Sunday, March 10, 2024

On “The Triune God” by Edmund J. Fortman *****

This work provides a quick synopsis of trinitarian thinking from the beginning of the Christian faith to the twentieth century. My interest was primarily in the first half of the book—really from the foundation of the church through the first couple of centuries—and these are the book's clearest passage. In fact, as Fortman lays out, the Trinity teaching doesn't really find full form until the time of Augustine, in the fourth/fifth century, with some major “clarifications” happening in the Middle Ages, with Thomas Aquinas.

Fortman, himself a trinitarian, does a good job providing a framework and even denoting—or admitting—that trinitarian teaching is only implied among thinkers in the first one hundred years or so. He runs through pertinent scriptures and also through pertinent passages in early writers. The doctrine would not begin to find substantial form until the beginnings of the third century, and even in that, there would be plenty to argue over for the next hundred to two hundred years. Earliest thinkers didn't spend much time trying to figure out the place of the Holy Spirit; incorporation of the spirit as a “person” within the godhead would only begin really near the end of the second century. Instead, the arguments were over how Jesus was God and how he was related to, or positioned against, the Father.

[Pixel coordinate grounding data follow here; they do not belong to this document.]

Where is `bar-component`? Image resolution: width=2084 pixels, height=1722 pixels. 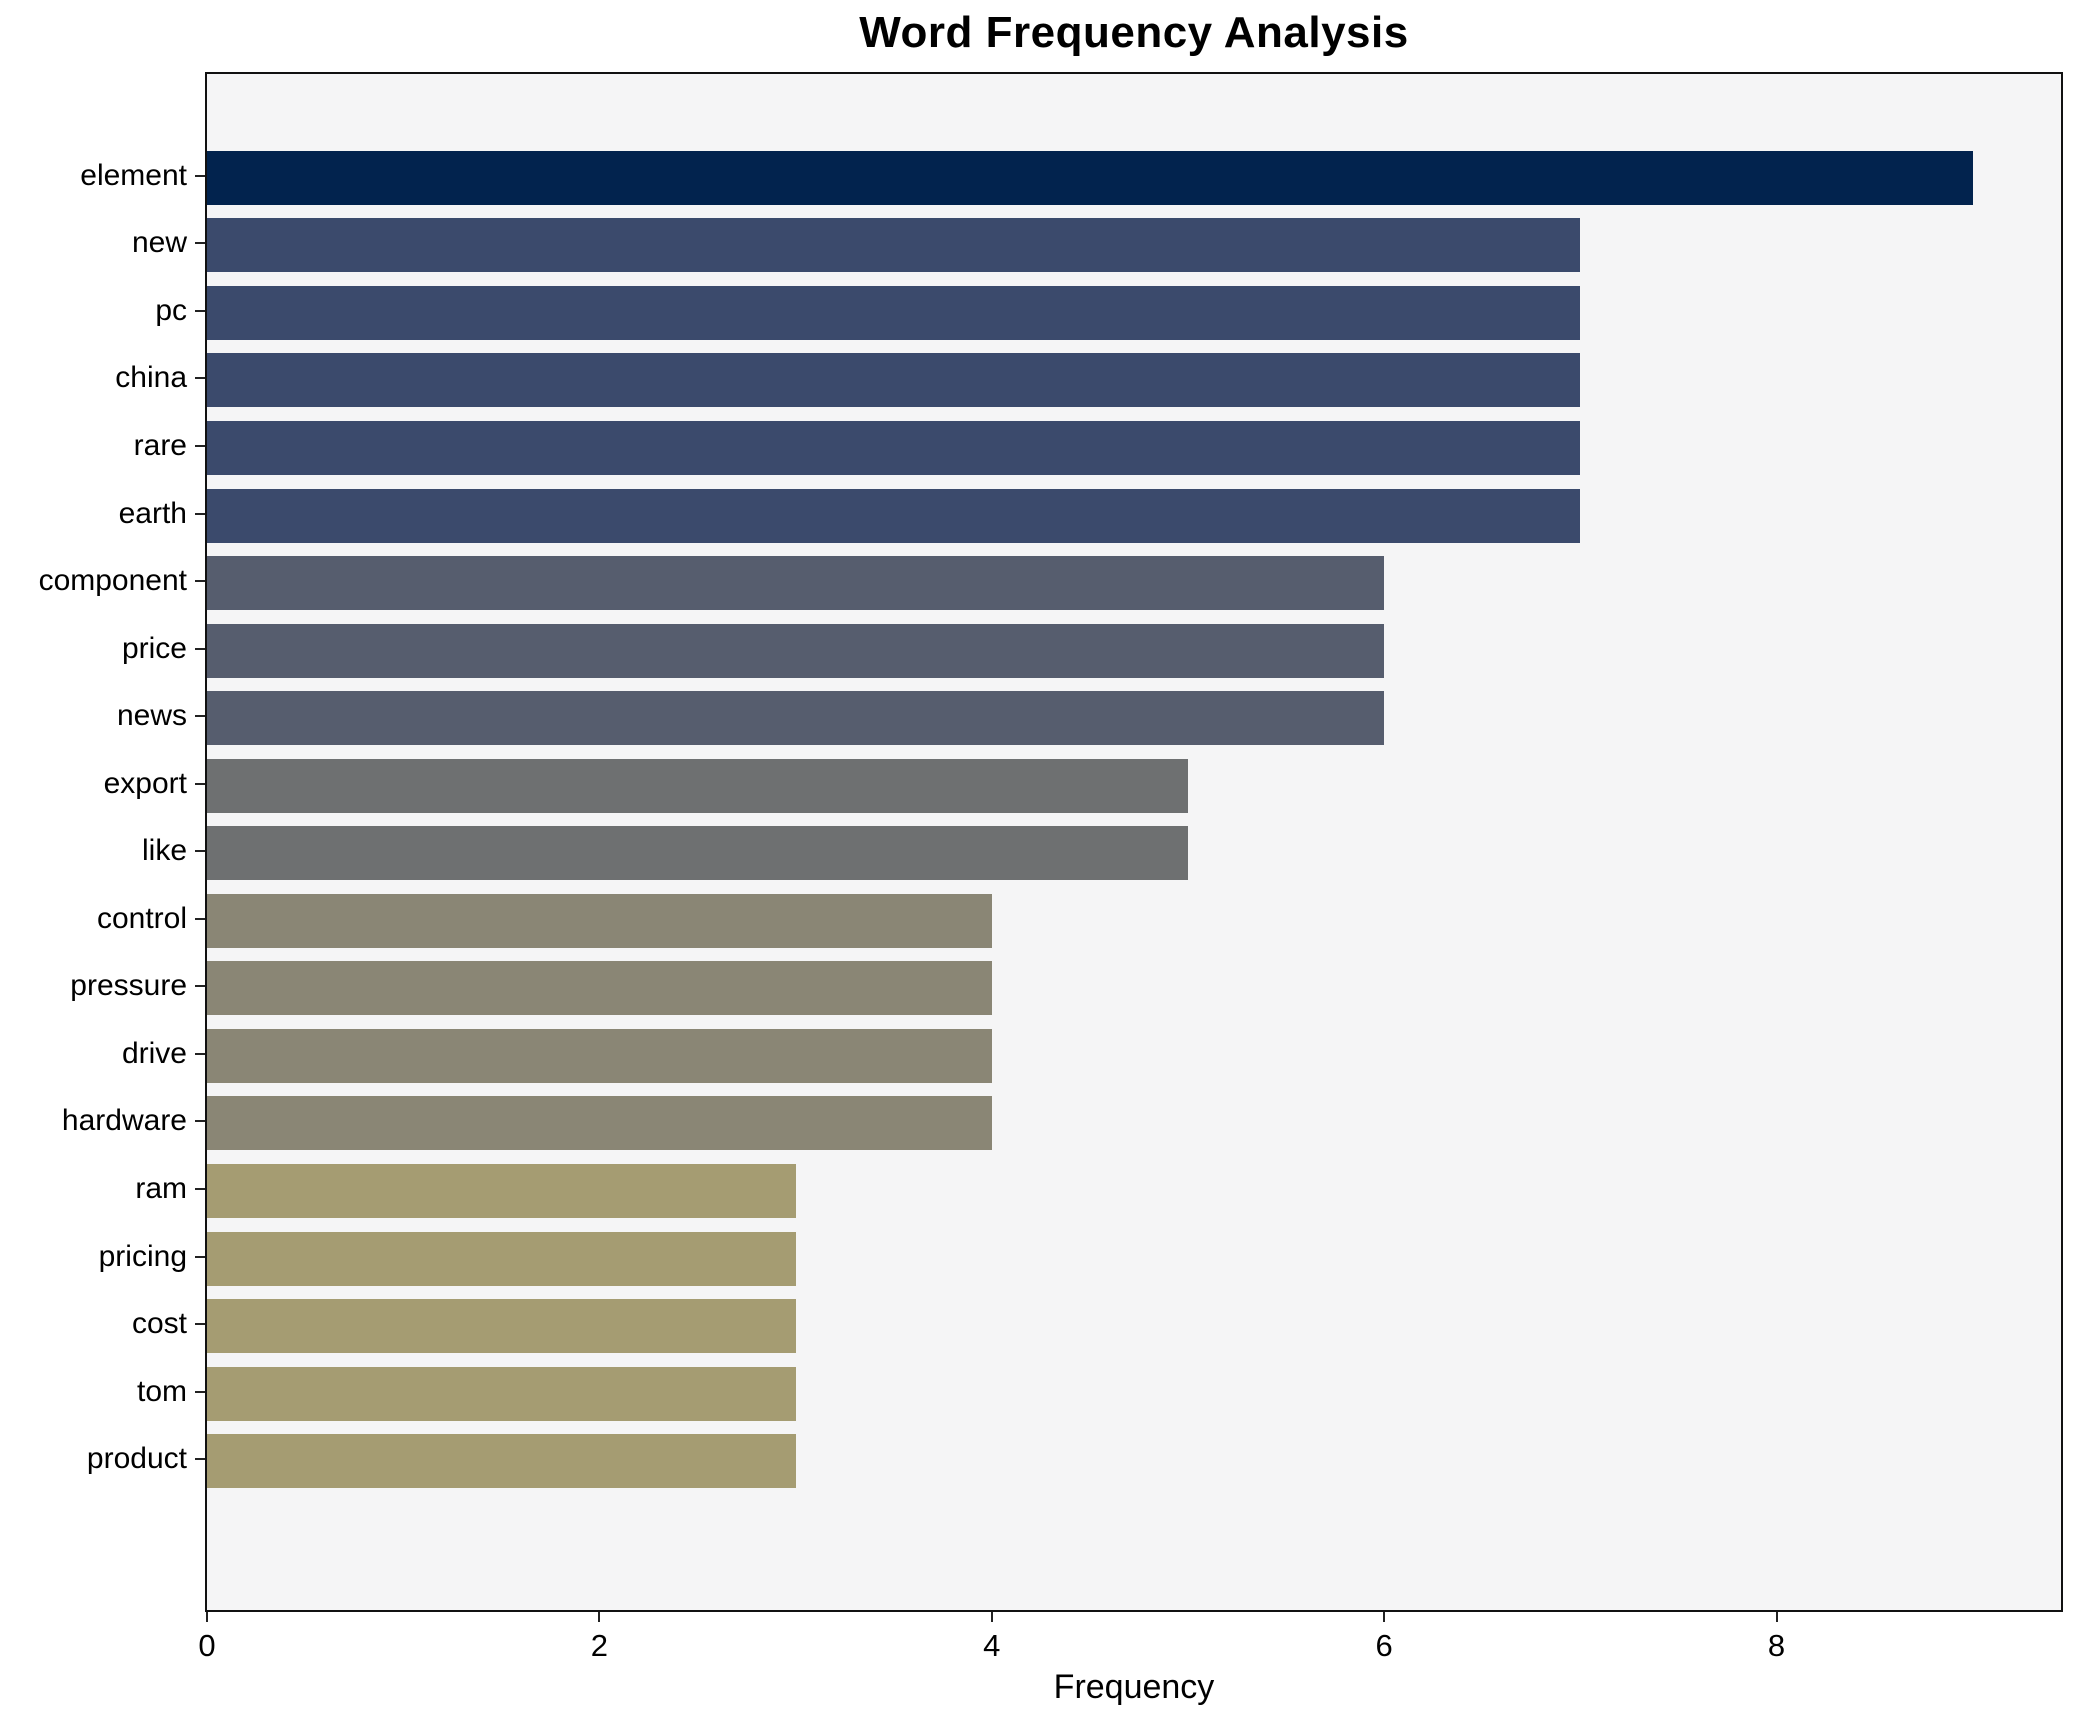 bar-component is located at coordinates (796, 584).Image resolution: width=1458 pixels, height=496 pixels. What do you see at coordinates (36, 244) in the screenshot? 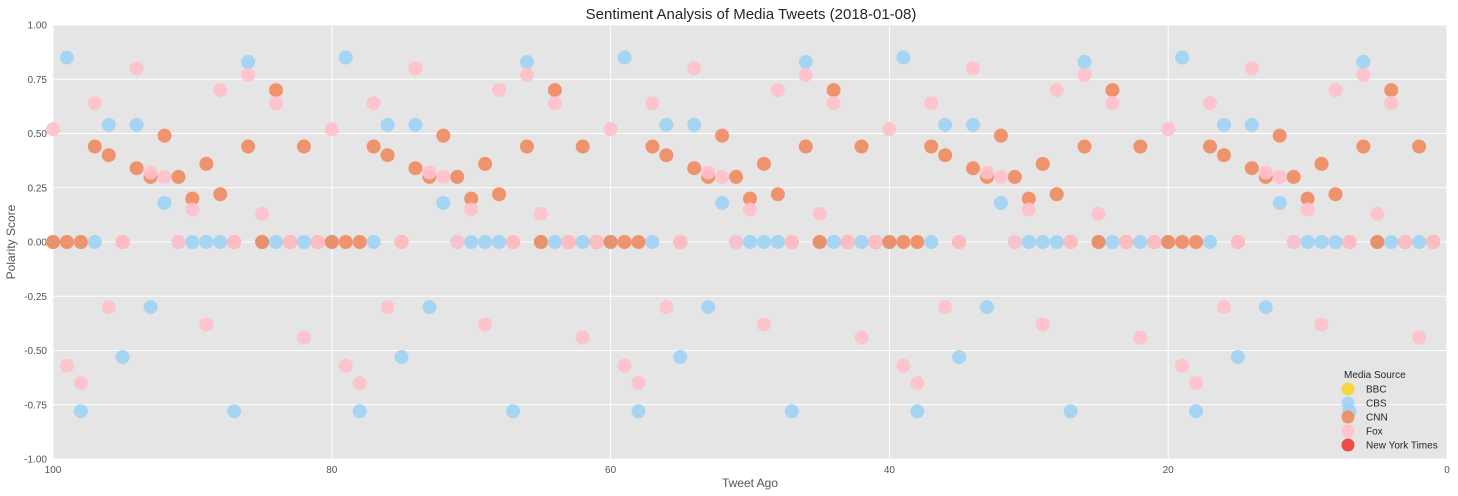
I see `y-tick-labels: 1.00 0.75 0.50 0.25 0.00 -0.25 -0.50 -0.75 -1.00` at bounding box center [36, 244].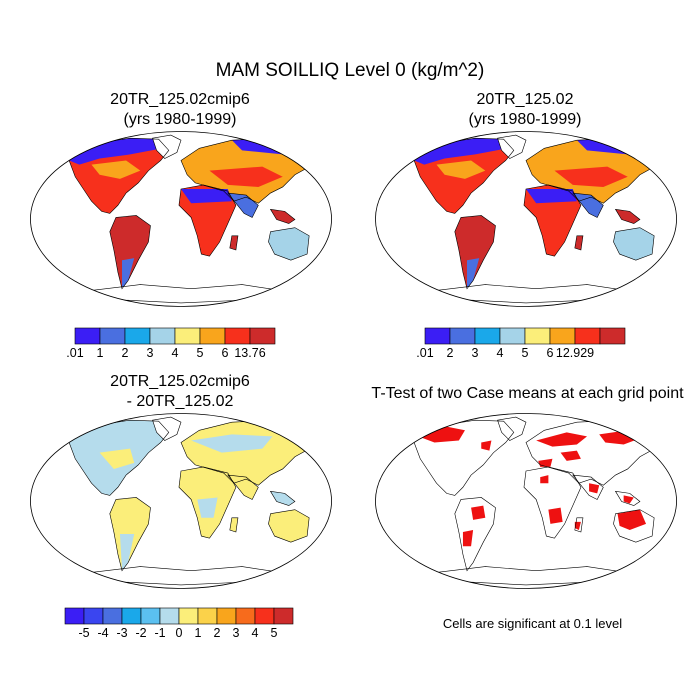 This screenshot has height=700, width=700. What do you see at coordinates (350, 70) in the screenshot?
I see `main-title: MAM SOILLIQ Level 0 (kg/m^2)` at bounding box center [350, 70].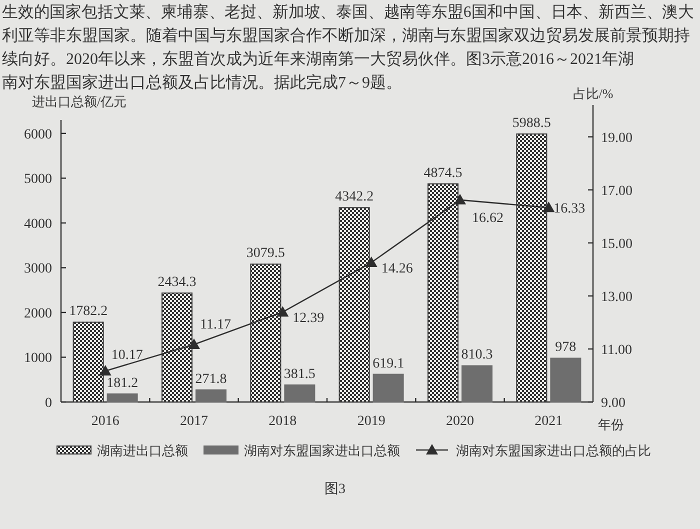 Image resolution: width=700 pixels, height=529 pixels. What do you see at coordinates (616, 138) in the screenshot?
I see `y2-tick-label: 19.00` at bounding box center [616, 138].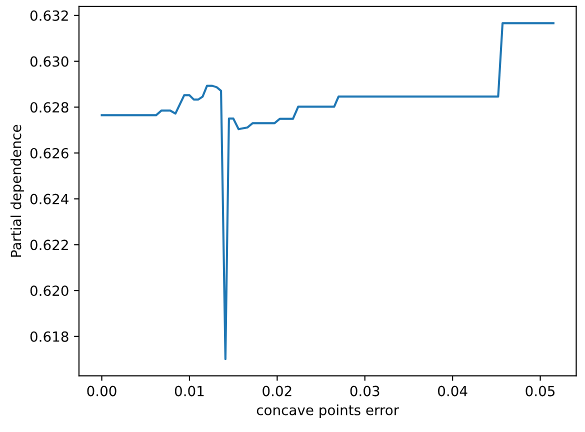 This screenshot has width=585, height=432. I want to click on y-tick-label: 0.630, so click(49, 62).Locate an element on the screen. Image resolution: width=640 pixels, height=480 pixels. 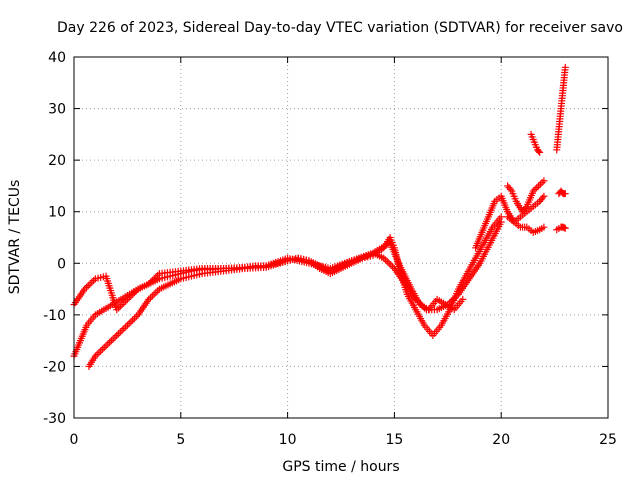
x-axis-label: GPS time / hours is located at coordinates (340, 467).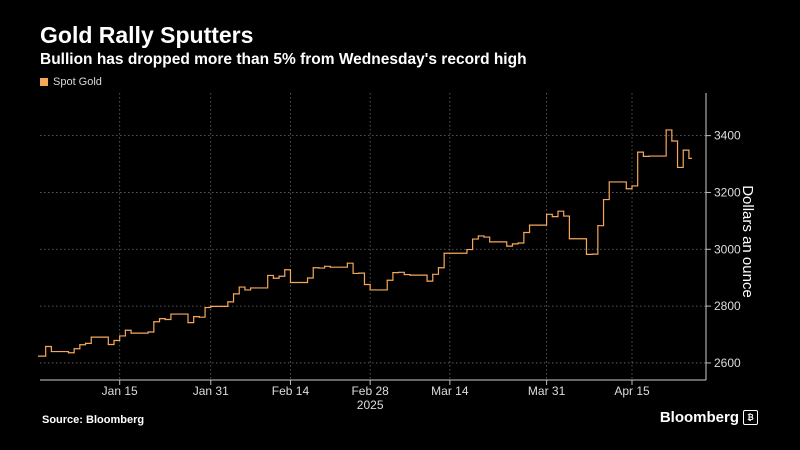 The height and width of the screenshot is (450, 800). I want to click on x-tick-label: Jan 31, so click(211, 391).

Many of the arguments seem heavily tinged in philosophy, and after Augustine, even more so. As later Catholics would affirm, the trinity is a mystery. In that sense, I'm left wondering why there's been so much attempt to explain it. As becomes clear, as the centuries go on, there really isn't a good way to explain it; the second half of the book is full of seeming nonsense speak. Our terminology doesn't have the words to express what is attempting to be said; and even some of the terminology used, such as person(a), has changed over the years such that that that older terminology is no longer even as meaningful apparently as it once was (even though no better terms have arisen). Fortman, as he discusses later thinkers, seems to affirm much of what Augustine and certain other thinkers said on the subject, but over and over I'm left wondering why so many insist on this view of God (or insist Christians hold to it), when the earliest Christian writers did not conceive of God in the same way (and thus wouldn't be Christians in the view of contemporaries). The assumption is, of course, that later writers were led to greater truths that go beyond those earlier writers—but if the doctrine is so essential, why did the early writers not have it? Are Christians perhaps arguing over and hypothesizing about the wrong thing?